What is the equation of the tangent line to f(x) = x² - 1 at the point (-2, 3)?
2007-09-17 15:52:17 · 4 answers · asked by Anonymous in Science & Mathematics ➔ Mathematics
First, you need to find the derivative of the original equation.

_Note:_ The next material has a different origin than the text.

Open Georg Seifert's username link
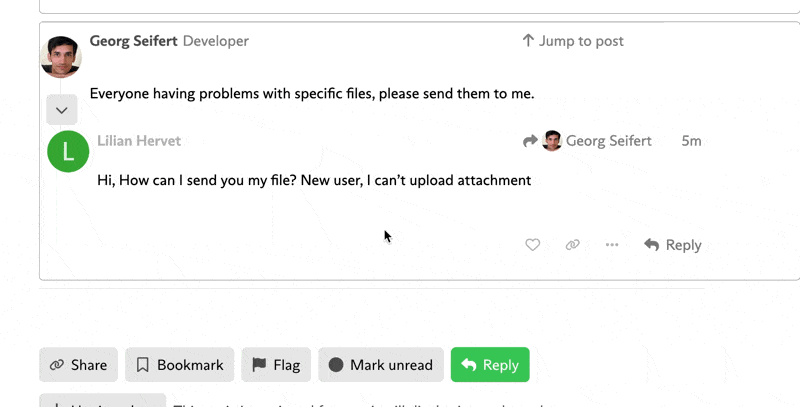Viewport: 800px width, 407px height. (x=134, y=41)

It is y'=2x
Next, plug in your point into the new equation of the tangent line to find B in y=mx+b
So, (3)=2(-2)+b
solve for b
so 3=-4+b
b=7
your final tangent line equation at the point (-2,3) is y'=2x+7
2007-09-17 16:03:22 · answer #1 · answered by Anonymous · 0⤊ 1⤋
slope of tangent to f(x) = x² - 1 is derivative d(f(x))/dx = 2x, so at (-2,3), slope is -4.
So y - 3 = -4(x + 2)
y = -4x - 8 + 3
y = -4x - 5.
2007-09-17 23:03:41 · answer #2 · answered by Philo 7 · 1⤊ 0⤋
i dont no about tangents, so i dont wanna say any wrong answer. but i think u can use a graphing calculator to solve this one. im 99 percent sure.
2007-09-17 22:59:47 · answer #3 · answered by Harris 6 · 0⤊ 1⤋
The person right above me is correct.
2007-09-17 23:05:38 · answer #4 · answered by vendetta4hire 3 · 0⤊ 0⤋